A few nights ago, while I stood at the end of the lobby near the roundabout driveway facing the Hyatt, I found myself much too vexed and overwhelmed at the circumstances of our Ali'i and their demise, as well as that of our people and their situations today. I had already shared the ghost stories of the princess and how she never appears to scare anyone, but to help them. The tour was near its conclusion, and I had no more words left to impart and finish the hour. I felt a hand touch my shoulder from behind and thought that it was perhaps one of the hotel employees or security come to tell me to hurry along. Or that it might be one of the guests on tour, I turned to see only the picture of the princess on the wall in her white dress, wearing her smiling eyes. A bolt of electricity went through my body when I heard a voice fill my head completely. It said, 'Ahia.'

Without a second thought, I began to clap my hands in rhythmic time and offered a chant. I had no care for who heard it or who might have thought it was foolish; all I knew is that there was a need to do it. So I did.

"A luna au a'o Ahia ha'a ana ka lehua i ka wai
E inu i ka mapunapuna e mapu mai ana i ke ala"

"I was in the upland of Ahia where I saw a lehua sway
over the waters drinking from the full spring while fragrance filled the air."

So the chant went on with many more poetic lines to occupy the evening. At the conclusion, hotel guests and employees alike had already gathered around and offered their appreciation once the chant reached its end. A woman from Australia who was part of the tour asked me after, "Do you feel better now? Because you seemed like you were bothered by something before?"

"I'm a lot better, thank you," I answered.

"She does that, doesn't she? This princess? " The Aussie woman asked. "She brings light,"

"Yes," I had to agree. "There wasn't a lot of light going around during that tumultuous time in our history. Maybe that's why she's still here like you said, to bring light."
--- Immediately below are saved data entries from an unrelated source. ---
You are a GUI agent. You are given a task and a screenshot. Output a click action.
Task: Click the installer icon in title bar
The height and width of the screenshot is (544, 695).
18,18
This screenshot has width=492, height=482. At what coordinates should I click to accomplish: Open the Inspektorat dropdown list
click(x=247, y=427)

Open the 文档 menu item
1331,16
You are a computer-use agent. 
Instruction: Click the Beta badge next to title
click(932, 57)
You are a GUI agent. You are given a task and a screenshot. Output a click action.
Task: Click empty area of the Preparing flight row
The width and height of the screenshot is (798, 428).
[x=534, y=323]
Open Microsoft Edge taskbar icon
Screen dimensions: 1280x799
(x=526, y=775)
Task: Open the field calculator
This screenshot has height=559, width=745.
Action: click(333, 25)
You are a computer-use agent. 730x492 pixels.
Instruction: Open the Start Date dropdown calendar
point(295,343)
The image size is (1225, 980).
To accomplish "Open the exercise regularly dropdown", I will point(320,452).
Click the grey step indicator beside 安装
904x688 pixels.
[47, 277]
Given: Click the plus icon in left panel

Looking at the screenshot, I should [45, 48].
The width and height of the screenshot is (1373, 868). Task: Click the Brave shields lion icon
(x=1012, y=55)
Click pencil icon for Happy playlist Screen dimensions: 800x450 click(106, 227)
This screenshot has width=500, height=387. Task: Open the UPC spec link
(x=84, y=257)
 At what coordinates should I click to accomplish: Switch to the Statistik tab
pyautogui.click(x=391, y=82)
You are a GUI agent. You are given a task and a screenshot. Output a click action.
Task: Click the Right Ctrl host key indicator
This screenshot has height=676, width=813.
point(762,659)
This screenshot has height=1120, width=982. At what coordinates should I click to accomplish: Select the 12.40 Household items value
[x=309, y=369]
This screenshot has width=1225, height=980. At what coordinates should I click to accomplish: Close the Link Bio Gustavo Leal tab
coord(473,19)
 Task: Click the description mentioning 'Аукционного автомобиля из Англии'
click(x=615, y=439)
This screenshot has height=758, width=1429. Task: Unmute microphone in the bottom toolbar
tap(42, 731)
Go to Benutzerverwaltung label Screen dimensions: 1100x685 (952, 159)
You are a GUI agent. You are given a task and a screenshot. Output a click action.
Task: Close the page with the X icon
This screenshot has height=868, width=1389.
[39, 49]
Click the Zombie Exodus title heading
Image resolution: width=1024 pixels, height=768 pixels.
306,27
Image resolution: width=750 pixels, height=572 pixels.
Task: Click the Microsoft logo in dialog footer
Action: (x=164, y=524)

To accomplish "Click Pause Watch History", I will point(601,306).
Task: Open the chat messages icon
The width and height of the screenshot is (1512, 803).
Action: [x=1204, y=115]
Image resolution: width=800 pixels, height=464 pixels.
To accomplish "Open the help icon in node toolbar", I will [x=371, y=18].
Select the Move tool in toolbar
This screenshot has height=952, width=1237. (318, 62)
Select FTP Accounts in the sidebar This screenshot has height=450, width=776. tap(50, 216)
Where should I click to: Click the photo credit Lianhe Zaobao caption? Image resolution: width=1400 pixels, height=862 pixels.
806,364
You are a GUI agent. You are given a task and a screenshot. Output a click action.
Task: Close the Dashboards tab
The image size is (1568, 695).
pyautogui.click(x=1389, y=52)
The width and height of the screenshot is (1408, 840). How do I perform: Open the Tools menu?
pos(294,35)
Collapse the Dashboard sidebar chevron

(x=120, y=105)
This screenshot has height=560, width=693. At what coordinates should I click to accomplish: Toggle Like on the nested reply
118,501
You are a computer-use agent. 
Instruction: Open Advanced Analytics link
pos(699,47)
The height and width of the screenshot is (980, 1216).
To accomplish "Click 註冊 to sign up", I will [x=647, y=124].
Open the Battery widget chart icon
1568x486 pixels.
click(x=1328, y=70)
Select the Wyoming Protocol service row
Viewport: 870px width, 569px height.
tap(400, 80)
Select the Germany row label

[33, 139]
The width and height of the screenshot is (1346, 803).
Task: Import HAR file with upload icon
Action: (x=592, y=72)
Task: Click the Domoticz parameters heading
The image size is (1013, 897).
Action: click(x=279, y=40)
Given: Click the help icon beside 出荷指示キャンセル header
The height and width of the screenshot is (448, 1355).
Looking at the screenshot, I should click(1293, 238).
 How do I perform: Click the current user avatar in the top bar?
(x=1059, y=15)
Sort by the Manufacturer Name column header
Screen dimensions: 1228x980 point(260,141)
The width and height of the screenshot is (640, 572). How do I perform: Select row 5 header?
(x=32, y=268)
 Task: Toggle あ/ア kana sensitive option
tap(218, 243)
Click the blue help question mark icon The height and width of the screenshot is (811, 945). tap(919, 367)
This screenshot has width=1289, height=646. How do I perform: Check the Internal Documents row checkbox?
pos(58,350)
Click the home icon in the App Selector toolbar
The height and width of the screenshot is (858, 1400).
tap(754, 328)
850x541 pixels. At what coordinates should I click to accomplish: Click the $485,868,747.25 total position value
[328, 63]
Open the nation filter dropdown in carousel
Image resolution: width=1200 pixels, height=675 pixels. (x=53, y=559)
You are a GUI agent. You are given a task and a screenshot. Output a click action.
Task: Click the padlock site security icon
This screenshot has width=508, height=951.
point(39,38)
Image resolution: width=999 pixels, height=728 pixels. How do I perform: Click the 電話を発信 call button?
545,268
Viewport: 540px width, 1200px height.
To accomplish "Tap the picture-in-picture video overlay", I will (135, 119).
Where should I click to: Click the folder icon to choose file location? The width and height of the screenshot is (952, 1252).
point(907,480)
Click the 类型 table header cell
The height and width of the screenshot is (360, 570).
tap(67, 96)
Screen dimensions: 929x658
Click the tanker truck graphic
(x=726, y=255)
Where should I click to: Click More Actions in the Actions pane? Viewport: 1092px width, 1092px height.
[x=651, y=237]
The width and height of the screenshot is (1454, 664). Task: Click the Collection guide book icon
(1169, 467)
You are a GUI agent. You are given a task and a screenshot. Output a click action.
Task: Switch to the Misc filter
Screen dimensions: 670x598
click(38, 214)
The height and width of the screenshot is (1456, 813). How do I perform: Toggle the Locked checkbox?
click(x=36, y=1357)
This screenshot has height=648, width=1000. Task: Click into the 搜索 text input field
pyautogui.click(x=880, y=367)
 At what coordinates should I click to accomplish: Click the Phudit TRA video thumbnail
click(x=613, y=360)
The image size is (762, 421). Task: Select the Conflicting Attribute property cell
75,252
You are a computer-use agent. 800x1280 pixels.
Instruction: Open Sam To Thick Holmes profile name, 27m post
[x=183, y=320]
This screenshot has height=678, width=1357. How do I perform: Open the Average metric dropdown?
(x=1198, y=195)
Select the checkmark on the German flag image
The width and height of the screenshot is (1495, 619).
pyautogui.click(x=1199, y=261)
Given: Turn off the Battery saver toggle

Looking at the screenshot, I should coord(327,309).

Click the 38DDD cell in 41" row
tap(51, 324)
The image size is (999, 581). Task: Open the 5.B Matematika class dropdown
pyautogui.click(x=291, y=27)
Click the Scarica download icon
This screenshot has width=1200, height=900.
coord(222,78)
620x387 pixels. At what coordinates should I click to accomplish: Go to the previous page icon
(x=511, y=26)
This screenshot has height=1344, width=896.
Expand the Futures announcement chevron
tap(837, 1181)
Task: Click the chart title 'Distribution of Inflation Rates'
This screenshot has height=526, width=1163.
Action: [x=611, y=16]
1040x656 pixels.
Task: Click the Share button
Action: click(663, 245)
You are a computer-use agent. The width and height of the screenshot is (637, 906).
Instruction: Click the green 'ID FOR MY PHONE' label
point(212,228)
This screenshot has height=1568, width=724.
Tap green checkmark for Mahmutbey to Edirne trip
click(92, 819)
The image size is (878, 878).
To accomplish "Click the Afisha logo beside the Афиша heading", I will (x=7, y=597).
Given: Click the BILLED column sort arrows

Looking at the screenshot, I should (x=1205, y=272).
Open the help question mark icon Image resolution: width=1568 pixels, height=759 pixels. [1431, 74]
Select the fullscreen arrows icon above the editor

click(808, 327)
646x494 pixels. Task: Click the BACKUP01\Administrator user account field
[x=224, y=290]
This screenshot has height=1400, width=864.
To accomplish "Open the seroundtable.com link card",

"I like her," she nodded. "The way you talk about her makes a lot more sense, and it makes her real. She's plucky, but she knows how to keep it regal. All the other tour guides make her out to be this tragic figure, but I think with everything that was piled on her, even at that young age, she kept her dignity together."

The evening was done, and everyone offered their thanks and journeyed back to their hotels and homes. I looked at the Princess's picture once more and could not help but say, "Mahalo."

Mahalo for the inspiration, mahalo for lifting my spirits, and mahalo for the pure magic in being able to offer that particular chant. Because before that moment, I never knew it.